Extracted rows
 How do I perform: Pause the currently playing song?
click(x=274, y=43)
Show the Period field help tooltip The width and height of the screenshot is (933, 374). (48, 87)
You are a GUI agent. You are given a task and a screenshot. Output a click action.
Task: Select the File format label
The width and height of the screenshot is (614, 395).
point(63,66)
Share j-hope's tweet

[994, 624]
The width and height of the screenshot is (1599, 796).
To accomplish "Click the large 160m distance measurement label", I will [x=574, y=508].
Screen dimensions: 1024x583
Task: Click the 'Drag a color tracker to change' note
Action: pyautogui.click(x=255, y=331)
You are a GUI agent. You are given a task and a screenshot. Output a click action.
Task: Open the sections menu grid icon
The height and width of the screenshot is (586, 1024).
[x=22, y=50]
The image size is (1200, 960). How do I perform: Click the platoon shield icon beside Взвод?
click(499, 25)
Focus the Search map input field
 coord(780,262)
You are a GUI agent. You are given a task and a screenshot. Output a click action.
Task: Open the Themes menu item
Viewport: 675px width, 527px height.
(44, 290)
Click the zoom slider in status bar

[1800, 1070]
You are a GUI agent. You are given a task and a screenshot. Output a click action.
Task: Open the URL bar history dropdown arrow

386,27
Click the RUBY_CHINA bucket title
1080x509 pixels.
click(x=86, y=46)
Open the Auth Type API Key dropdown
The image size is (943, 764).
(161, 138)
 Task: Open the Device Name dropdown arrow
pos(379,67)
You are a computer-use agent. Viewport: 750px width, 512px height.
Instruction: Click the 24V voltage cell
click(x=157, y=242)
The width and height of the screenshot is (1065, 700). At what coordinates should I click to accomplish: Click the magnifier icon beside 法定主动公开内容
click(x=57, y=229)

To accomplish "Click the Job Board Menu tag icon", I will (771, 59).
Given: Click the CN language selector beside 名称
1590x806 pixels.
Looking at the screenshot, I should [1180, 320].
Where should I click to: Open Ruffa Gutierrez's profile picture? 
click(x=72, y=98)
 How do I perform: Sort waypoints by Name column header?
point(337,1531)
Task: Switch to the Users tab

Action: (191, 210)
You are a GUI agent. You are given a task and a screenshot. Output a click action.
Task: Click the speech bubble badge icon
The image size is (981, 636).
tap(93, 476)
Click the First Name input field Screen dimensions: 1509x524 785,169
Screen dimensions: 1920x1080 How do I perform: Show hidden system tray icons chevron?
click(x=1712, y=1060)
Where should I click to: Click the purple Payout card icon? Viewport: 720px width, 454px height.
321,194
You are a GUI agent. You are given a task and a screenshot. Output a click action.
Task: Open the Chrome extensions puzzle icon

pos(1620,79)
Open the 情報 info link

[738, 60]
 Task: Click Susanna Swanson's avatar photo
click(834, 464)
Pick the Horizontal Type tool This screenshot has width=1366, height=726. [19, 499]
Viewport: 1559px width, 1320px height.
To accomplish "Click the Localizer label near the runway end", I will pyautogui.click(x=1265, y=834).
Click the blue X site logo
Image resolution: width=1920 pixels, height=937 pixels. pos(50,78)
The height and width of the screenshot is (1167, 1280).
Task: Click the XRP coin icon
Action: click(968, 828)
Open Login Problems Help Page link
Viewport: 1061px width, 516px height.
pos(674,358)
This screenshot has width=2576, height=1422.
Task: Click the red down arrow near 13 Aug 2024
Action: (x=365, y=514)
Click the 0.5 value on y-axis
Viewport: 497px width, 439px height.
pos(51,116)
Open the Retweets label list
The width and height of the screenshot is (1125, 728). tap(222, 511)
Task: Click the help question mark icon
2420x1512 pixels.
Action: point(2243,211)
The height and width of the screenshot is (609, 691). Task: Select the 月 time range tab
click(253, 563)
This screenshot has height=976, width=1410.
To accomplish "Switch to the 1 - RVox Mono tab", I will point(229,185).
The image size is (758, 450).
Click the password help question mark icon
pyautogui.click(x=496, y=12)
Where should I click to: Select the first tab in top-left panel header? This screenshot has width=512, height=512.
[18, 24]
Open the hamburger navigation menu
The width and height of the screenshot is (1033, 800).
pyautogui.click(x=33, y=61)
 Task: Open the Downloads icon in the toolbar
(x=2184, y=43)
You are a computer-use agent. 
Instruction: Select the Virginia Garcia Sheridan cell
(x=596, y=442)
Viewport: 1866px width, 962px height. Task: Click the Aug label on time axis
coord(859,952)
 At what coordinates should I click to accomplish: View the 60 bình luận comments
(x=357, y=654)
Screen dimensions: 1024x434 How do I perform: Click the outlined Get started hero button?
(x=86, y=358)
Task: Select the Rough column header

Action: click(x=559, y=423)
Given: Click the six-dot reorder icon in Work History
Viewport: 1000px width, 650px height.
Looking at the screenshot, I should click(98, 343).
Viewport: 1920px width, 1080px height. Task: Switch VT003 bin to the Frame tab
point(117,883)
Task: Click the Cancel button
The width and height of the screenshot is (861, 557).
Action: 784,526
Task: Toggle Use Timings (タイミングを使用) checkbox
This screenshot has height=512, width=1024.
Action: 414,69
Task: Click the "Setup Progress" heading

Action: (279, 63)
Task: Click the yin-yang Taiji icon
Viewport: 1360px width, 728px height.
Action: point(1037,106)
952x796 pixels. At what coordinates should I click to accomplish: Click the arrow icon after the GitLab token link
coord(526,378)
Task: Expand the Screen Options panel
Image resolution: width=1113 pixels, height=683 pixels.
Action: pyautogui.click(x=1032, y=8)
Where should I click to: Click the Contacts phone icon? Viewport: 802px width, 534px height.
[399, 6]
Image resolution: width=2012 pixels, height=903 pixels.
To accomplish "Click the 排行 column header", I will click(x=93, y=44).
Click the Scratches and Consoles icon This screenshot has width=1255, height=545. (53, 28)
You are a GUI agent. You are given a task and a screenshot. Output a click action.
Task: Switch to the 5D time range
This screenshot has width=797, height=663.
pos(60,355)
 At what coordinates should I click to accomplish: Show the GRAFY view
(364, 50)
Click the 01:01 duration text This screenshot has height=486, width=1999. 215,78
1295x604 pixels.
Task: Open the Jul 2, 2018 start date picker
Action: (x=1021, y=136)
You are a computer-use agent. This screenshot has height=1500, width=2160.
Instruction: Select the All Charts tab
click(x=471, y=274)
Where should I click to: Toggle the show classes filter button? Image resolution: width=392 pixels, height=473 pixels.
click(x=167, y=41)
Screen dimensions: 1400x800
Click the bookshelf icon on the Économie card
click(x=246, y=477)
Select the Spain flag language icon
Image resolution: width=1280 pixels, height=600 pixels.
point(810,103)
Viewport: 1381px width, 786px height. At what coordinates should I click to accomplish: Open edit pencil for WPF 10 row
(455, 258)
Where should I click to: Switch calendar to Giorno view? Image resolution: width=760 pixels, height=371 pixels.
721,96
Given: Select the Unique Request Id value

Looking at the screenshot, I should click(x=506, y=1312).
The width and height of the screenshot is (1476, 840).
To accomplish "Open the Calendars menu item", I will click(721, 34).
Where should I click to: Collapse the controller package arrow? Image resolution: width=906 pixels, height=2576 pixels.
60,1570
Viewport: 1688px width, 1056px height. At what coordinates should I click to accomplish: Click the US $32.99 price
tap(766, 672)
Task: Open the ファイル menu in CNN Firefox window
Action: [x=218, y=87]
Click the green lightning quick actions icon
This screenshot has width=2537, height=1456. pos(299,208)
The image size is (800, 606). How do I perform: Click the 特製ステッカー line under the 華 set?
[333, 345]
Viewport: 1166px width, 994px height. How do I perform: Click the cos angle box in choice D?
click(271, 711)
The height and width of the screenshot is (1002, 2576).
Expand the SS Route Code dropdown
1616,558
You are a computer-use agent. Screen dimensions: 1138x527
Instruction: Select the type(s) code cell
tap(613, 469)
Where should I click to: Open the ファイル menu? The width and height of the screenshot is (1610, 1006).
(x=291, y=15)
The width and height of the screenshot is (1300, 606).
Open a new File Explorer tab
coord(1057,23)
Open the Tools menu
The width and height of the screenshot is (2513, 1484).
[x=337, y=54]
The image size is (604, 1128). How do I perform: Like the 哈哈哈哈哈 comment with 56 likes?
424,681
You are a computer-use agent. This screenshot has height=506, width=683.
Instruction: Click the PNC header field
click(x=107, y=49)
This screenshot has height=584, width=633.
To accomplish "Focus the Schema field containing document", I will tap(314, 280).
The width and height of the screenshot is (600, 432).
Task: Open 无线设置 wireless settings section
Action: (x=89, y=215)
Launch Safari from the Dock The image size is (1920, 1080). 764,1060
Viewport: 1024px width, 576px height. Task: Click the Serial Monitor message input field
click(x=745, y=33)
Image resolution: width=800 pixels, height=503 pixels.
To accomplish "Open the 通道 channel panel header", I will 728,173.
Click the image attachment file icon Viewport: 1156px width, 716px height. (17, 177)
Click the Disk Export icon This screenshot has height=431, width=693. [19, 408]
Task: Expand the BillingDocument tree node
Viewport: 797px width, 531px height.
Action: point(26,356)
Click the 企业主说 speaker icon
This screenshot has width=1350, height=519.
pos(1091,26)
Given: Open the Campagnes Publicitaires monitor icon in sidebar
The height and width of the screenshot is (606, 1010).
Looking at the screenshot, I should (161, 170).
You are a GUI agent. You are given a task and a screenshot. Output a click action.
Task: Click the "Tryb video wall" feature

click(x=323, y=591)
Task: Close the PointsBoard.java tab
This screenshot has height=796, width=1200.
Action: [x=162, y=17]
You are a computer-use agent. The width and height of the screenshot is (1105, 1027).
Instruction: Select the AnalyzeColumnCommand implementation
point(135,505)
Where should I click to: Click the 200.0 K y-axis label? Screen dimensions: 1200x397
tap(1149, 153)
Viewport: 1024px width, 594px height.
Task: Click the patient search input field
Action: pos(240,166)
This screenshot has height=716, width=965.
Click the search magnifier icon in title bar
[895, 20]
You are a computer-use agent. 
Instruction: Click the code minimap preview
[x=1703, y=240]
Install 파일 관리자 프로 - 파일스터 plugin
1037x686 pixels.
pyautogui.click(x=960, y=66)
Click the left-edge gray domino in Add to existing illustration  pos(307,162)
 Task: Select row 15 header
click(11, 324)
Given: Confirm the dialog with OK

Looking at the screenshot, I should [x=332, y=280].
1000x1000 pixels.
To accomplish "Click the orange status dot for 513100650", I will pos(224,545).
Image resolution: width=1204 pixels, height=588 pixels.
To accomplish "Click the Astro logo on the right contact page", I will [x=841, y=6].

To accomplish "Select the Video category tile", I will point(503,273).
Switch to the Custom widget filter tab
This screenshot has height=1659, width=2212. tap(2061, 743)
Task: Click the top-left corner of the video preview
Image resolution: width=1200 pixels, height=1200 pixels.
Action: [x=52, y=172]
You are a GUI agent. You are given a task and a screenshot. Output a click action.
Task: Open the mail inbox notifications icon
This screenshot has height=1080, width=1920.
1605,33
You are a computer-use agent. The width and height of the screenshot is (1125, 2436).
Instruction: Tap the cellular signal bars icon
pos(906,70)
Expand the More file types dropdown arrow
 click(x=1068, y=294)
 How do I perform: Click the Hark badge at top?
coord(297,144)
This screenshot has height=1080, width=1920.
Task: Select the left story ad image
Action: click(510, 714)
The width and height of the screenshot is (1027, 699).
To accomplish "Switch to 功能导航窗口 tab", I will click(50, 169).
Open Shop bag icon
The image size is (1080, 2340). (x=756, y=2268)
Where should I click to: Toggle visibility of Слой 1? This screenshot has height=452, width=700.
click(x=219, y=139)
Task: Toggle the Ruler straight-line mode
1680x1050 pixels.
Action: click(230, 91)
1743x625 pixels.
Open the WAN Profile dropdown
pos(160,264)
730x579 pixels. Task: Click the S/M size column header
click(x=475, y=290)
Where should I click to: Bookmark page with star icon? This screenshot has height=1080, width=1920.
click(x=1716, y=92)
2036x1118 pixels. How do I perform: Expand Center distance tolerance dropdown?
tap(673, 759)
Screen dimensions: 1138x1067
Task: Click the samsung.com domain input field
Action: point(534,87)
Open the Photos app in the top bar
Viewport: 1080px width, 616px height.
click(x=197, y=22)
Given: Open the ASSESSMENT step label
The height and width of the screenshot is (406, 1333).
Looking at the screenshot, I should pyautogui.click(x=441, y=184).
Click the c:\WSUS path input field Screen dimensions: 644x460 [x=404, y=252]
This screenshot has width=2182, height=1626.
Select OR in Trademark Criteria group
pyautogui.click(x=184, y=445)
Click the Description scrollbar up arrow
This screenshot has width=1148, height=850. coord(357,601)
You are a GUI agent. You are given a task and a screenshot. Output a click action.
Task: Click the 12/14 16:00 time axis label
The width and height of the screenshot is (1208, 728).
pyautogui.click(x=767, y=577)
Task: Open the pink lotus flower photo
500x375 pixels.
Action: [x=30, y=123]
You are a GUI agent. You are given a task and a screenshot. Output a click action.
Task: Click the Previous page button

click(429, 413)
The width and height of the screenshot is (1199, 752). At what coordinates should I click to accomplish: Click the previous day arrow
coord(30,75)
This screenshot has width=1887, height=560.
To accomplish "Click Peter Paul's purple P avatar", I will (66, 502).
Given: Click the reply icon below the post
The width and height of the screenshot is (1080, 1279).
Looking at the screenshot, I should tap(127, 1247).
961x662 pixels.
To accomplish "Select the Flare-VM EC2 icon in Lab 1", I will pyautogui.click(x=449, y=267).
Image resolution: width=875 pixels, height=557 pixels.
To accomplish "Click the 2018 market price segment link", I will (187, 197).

WRITTEN INSTRUCTION -> Lay out the rows as a Markdown table with the columns "No." and "Line", numbering each row and leaving out blank lines. Begin at the row that contains "Click the blue X site logo" and stop after the row that contains "I will point(229,185).".

TASK RESULT ->
| No. | Line |
|---|---|
| 1 | Click the blue X site logo |
| 2 | Image resolution: width=1920 pixels, height=937 pixels. pos(50,78) |
| 3 | The height and width of the screenshot is (1167, 1280). |
| 4 | Task: Click the XRP coin icon |
| 5 | Action: click(968, 828) |
| 6 | Open Login Problems Help Page link |
| 7 | Viewport: 1061px width, 516px height. |
| 8 | pos(674,358) |
| 9 | This screenshot has width=2576, height=1422. |
| 10 | Task: Click the red down arrow near 13 Aug 2024 |
| 11 | Action: (x=365, y=514) |
| 12 | Click the 0.5 value on y-axis |
| 13 | Viewport: 497px width, 439px height. |
| 14 | pos(51,116) |
| 15 | Open the Retweets label list |
| 16 | The width and height of the screenshot is (1125, 728). tap(222, 511) |
| 17 | Task: Click the help question mark icon |
| 18 | 2420x1512 pixels. |
| 19 | Action: point(2243,211) |
| 20 | The height and width of the screenshot is (609, 691). Task: Select the 月 time range tab |
| 21 | click(253, 563) |
| 22 | This screenshot has height=976, width=1410. |
| 23 | To accomplish "Switch to the 1 - RVox Mono tab", I will point(229,185). |